March 29th, 2020 · 8 min read
Hey everyone! Daniel here, I'm 50% of the instructors behind the Complete Machine Learning and Data Science: Zero to Mastery course. I also write regularly about machine learning on my own blog as well as videos on the topic on YouTube.
Welcome to the 3rd edition of Machine Learning Monthly. A 500ish word post detailing some of the most interesting things on machine learning I've found in the last month. If there is enough interest, I will keep doing these every month so please share it with your friends!
Since there's a lot going on, the utmost care has been taken to keep things to the point.
Being a Machine Learning Engineer is a fantastic career option and Machine Learning is now one of the fastest growing job markets (including Data Science). Job opportunities are plentiful, you can work around the world, and you get to solve hard problems. However, it’s hard staying up to date with the ever-evolving ecosystem.
This is where this newsletter comes in.
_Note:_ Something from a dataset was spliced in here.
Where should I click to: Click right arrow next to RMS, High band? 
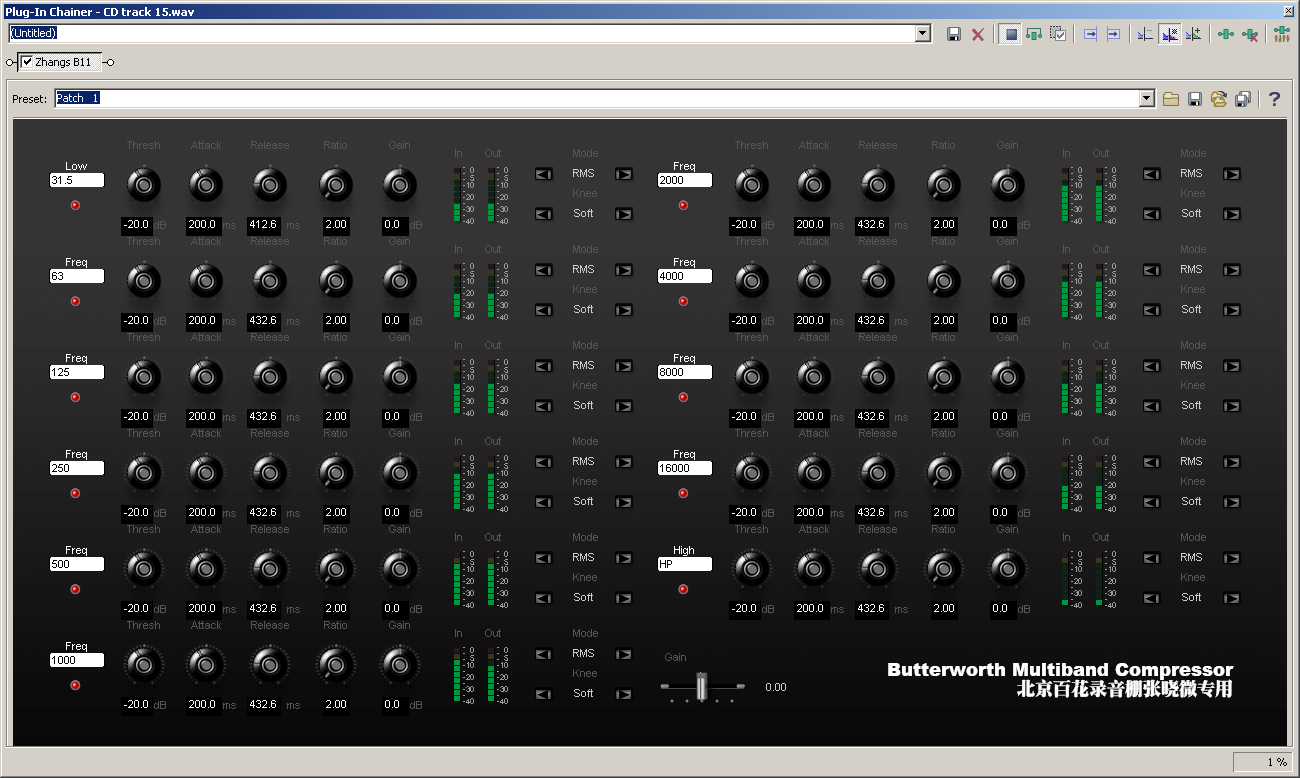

Every month, it’ll contain some of my favourite things from the industry, keeping you up to date and helping you stay sharp without wasting your time.
Jupyter Notebooks are great for communicating, exploring and experimenting. But when it comes time to put what you’ve found into an application or tool you can share with others, there are probably better options.
Streamlit is one of those. It helps you turn your models and data into apps.
By apps, I mean something someone else can access and actively interact with what you’ve created.
Deploy them to a web server and have someone try out your latest text classification model with their own text. Or explore your latest data exploration just as you did.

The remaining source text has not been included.